## TASK DIRECTIONS
Among the lines of the records, please find those that contain the word "label" and copy them.

## INPUT RECORDS
════════════════════
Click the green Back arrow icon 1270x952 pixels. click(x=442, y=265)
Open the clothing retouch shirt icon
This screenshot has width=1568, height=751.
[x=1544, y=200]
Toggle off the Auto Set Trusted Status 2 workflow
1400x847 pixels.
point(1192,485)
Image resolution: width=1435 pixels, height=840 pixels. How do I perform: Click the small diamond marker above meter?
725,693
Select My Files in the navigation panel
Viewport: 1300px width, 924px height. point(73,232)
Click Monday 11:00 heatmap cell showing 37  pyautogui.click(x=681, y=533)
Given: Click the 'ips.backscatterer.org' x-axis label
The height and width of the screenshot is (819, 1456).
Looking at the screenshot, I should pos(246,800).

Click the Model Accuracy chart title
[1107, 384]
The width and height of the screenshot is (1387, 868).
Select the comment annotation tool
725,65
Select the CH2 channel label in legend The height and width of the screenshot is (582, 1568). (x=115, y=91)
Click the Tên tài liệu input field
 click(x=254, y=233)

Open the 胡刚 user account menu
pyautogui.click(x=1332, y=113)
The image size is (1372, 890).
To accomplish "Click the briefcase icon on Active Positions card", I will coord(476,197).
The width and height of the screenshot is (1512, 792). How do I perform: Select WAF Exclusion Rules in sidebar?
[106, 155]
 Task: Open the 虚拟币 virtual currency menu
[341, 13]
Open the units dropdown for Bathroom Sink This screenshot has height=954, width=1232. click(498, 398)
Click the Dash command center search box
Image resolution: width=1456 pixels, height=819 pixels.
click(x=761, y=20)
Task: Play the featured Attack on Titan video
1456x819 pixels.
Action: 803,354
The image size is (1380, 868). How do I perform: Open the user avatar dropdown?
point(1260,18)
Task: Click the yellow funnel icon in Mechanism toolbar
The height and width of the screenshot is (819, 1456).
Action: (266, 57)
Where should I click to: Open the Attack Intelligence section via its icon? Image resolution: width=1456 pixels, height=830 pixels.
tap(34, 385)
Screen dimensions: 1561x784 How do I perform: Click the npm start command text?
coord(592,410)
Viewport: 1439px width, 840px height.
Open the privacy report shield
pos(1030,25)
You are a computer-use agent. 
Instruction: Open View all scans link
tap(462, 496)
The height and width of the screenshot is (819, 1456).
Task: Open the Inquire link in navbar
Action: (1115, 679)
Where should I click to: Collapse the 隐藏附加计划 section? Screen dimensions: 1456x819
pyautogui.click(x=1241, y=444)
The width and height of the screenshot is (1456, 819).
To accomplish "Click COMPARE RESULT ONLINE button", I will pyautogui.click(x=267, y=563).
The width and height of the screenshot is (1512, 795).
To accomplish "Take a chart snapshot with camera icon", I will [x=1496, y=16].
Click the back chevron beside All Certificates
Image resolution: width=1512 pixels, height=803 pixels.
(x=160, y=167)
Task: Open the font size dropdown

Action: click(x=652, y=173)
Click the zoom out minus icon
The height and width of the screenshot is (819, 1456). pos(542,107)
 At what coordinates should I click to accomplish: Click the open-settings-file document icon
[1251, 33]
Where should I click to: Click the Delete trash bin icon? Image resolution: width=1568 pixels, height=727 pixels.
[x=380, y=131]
════════════════════
## YOUR RESPONSE
Given: Click the 'ips.backscatterer.org' x-axis label
Select the CH2 channel label in legend The height and width of the screenshot is (582, 1568). (x=115, y=91)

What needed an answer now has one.